Savunma Hakkı Ne Oldu?

~ 09.07.2011, Kürşat BAŞAR ~
Yargıyla ilgili pek çok tartışma yapılıyor. Yargı süreci üzerinde pek çok şaibe dolaşıyor.
Ama son zamanlarda artık tamamen yerleşmiş bir durumla karşı karşıyayız. Bir dava açılmadan, henüz iddianame yazılmadan, deliller toplanmadan önce soruşturmaya konu olan malzeme basına sızıyor.
Bunlar delil olarak kamuoyuna sunuluyor.
Bunlar üzerinden tartışmalar başlıyor, yazılar yazılıyor, televizyonlarda saatlerce konuşuluyor ve kamuoyunda bir yargı oluşuyor. Bizde zaten yaygın bir inanış var: Ateş olmayan yerden duman çıkmazdiye düşünülüyor.
Oysa güvenlik güçlerinin topladığı delillerin değerlendirilmesi son derece teknik bir konu. Dinleme, izleme kayıtları, tanıkların ifadeleri, savcının iddiaları bir araya geliyor ve mahkeme kimi zaman yıllar süren bir dava sürdürüyor. Bazen bu davada deliller ve tanıklarla yetinmiyor, bilirkişi istiyor. Bir tek mahkemenin verdiği karar bile yeterli görülmüyor ve temyize gidiyor.
***
Son derece karmaşık ve zor bir süreç olan mahkeme süreci bizde daha dava bile açılmadan çözümlenmeye başlandı.
Ve asıl vahim olan şu ki, bir davanın en önemli unsuru olan savunma hakkıtamamen unutuldu.
İnsanlar tutuklanıyor, henüz neyle suçlandıklarını kendileri bile tam olarak bilmiyor, avukatları bile bazen dava dosyasından habersiz içerde tutuluyorlar.
Bu arada bu insanlar hakkındaki deliller ortalığa saçıldığı için de herkes onlar hakkında bir yargıya varıyor.
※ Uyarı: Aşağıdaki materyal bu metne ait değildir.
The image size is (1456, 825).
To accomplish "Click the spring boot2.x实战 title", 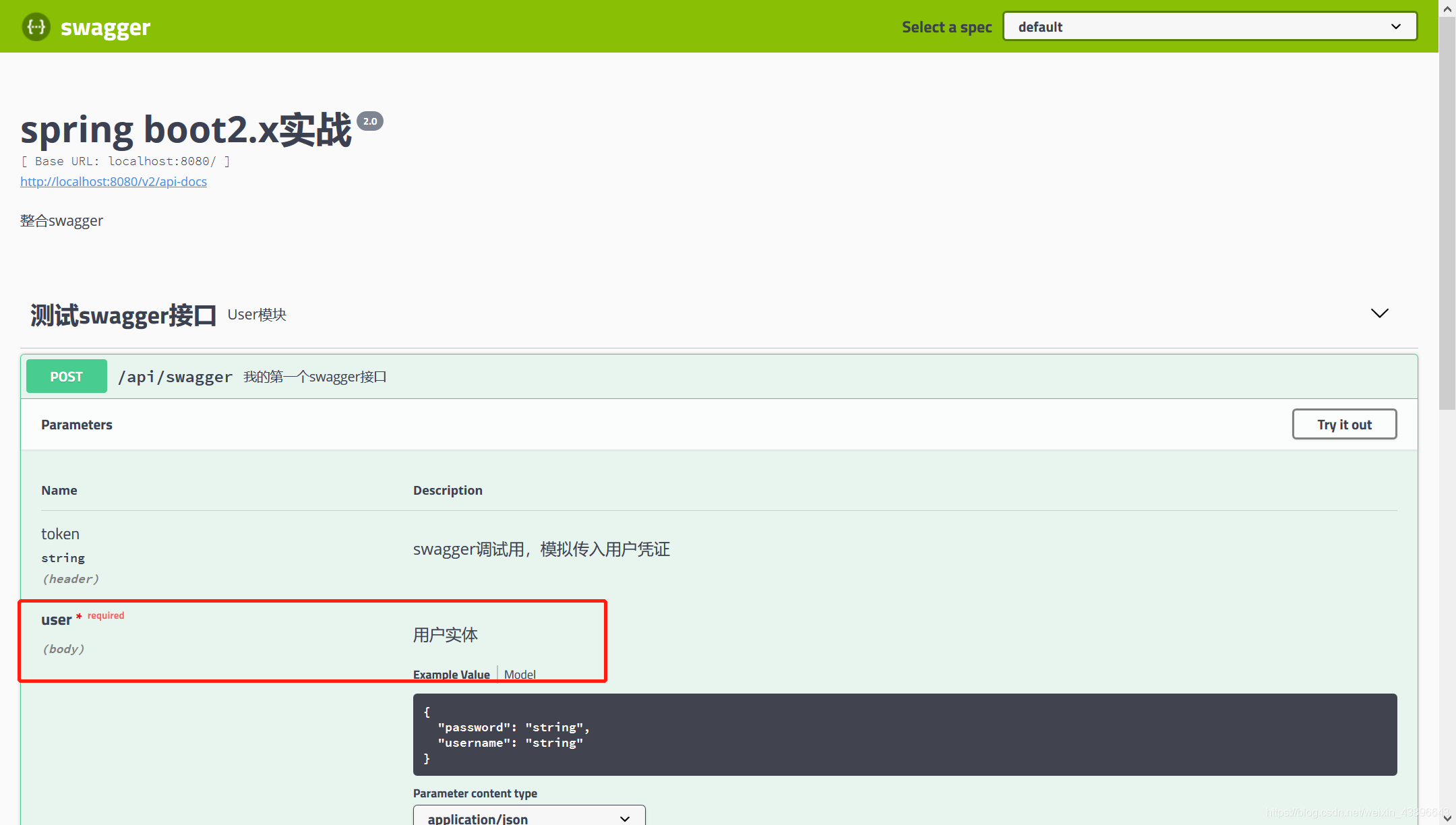I will coord(186,129).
Ama onların kendilerini savunmaları imkânsız.
***
Bu durum son şike soruşturmasında iyice açığa çıktı. Ama yıllardır süren öteki davalarda da farklı değil. Kamuoyu iddiaları veya birtakım kanıtları öğreniyor ama savunmaları öğrenemiyor.
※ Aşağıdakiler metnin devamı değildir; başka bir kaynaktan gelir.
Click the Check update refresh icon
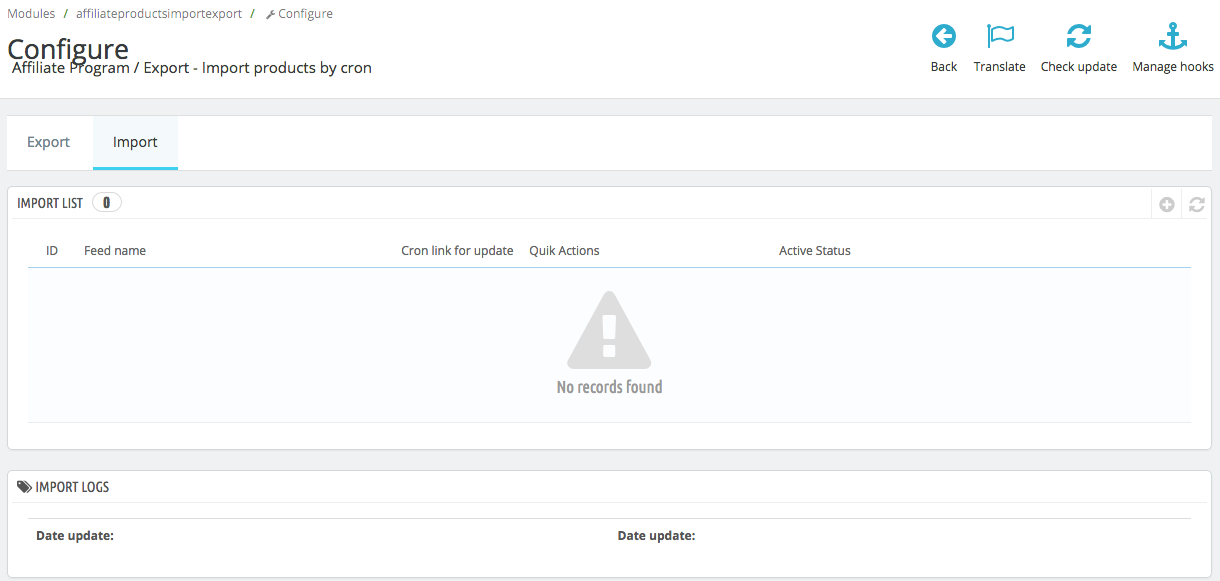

Geçmişte de bazı insanlar hakkında yıllar sürecek davalar açıldı, bu insanlar uzun yıllar hapiste kaldı ama sonra beraat ettiler hatta haklarındaki en basit iddialardan bile aklandılar.
Ama bu arada hayatları, yakınları, aileleri perişan oldu, şirketleri battı, varlıkları eridi, bazıları hastalandı. Yıllar sonra aklansalar ya da açtıkları karşı davaları kazansalar bile yitirdikleri yılları, çektikleri sıkıntı ve acıları geri getirmek imkânsız. Hele kamuoyuna yıllar sonra bütün bu karmaşık süreci açıklayıp gerçekte suçsuz olduklarını ispatlamaları daha da imkânsız.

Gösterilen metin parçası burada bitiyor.